According to the Organisation for Economic Co-operation and Development, from 2000 to 2013, the prevalence of obesity increased by at least 0.5 percent per year in 130 of the 196 nations for which data were collected.
This global epidemic is not confined to advanced nations. As emerging economies climb out of poverty, their citizens are becoming fatter. More than 60 percent of the world’s obese people live in developing nations, where rapid industrialization and urbanization are boosting incomes and therefore calorie intake. In India and China, the prevalence of obesity in cities is three to four times the rate in rural areas.
Indeed, the evidence suggests that developing nations are especially vulnerable to the epidemic. Obesity rates tend to explode in nations where food was once scarce and suddenly becomes plentiful. In the mid-20th century, for example, a boom in phosphate mining transformed the Micronesian island state of Nauru from a land of food shortages and starvation to the world’s leader in obesity and type 2 diabetes. In 2005, according to the WHO, 94 percent of men and 93 percent of women in Nauru were overweight, and more than 70 percent of the population was obese.
To make matters worse, in nations with limited public health services, the cost of healthcare falls directly on the afflicted households. As a result, obesity can lock in poverty and perpetuate inequality.
Through a review of 500 intervention trials around the world, MGI has identified 74 potential interventions that could be used to address obesity. These include subsidized school meals, urban design that encourages walking, better nutritional labeling, restrictions on the advertising of high-calorie food and drinks, and fiscal measures.
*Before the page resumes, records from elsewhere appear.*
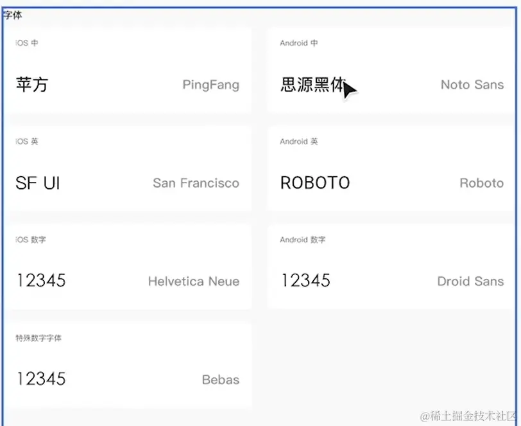Click the iOS 中 card label
Image resolution: width=521 pixels, height=426 pixels.
(x=27, y=43)
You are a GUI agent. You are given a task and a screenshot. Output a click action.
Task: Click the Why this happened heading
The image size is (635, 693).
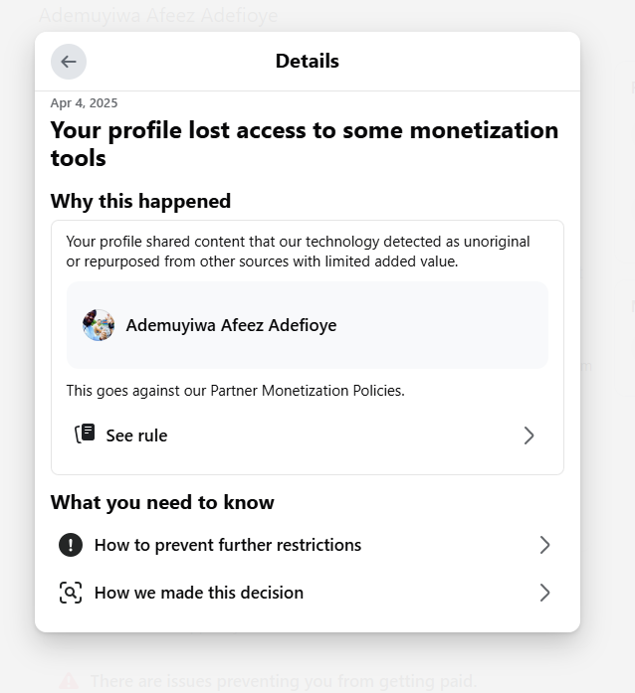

Education concerning the risks of obesity is important, as is taking personal responsibility for one’s health, fitness and weight. However, all the evidence shows that relying on knowledge about obesity and willpower is not enough to offset the evolutionary instinct to overeat. These effects are compounded by lifestyles that require little or no physical activity.
People need help, and that means changing the environmental forces shaping their decisions — by, say, reducing standard portion sizes, altering marketing practices, and designing cities and educational establishments to make it easier for people to exercise or be active.
MGI was able to collect enough data on 44 of the 74 potential interventions to develop an initial assessment of their impact if they were scaled up to a national level. If the UK, for example, were to deploy all 44 interventions, it could rein in obesity rates and help about 20 percent of its overweight and obese population return to a healthy weight within five to 10 years.
Over the long term, savings from reduced healthcare spending and gains from higher productivity could outweigh the investment needed to deliver interventions. In the UK, reversing obesity trends could save the National Health Service about US$1.2 billion a year.
For many nations, tackling obesity will require a national — if not global — effort. Only a coherent, sustained portfolio of initiatives, implemented on a large scale, will be effective. No single entity — government, retailers, consumer goods companies, restaurants, employers, media organizations, educators, healthcare providers or individuals — can address obesity on its own.
We do not yet have all the answers when it comes to the best way to tackle obesity. However, the rapid rise in obesity rates around the world creates a strong case for experimenting with interventions, to see what works. Today, investment in obesity research worldwide amounts to about US$4 billion a year — just 0.2 percent of the estimated social costs of obesity. We can — and must — do more.
Richard Dobbs is a director of McKinsey & Co and of the McKinsey Global Institute. Boyd Swinburn is professor of population nutrition and global health at the University of Auckland and director of the WHO Collaborating Center for Obesity Prevention at Deakin University in Melbourne, Australia.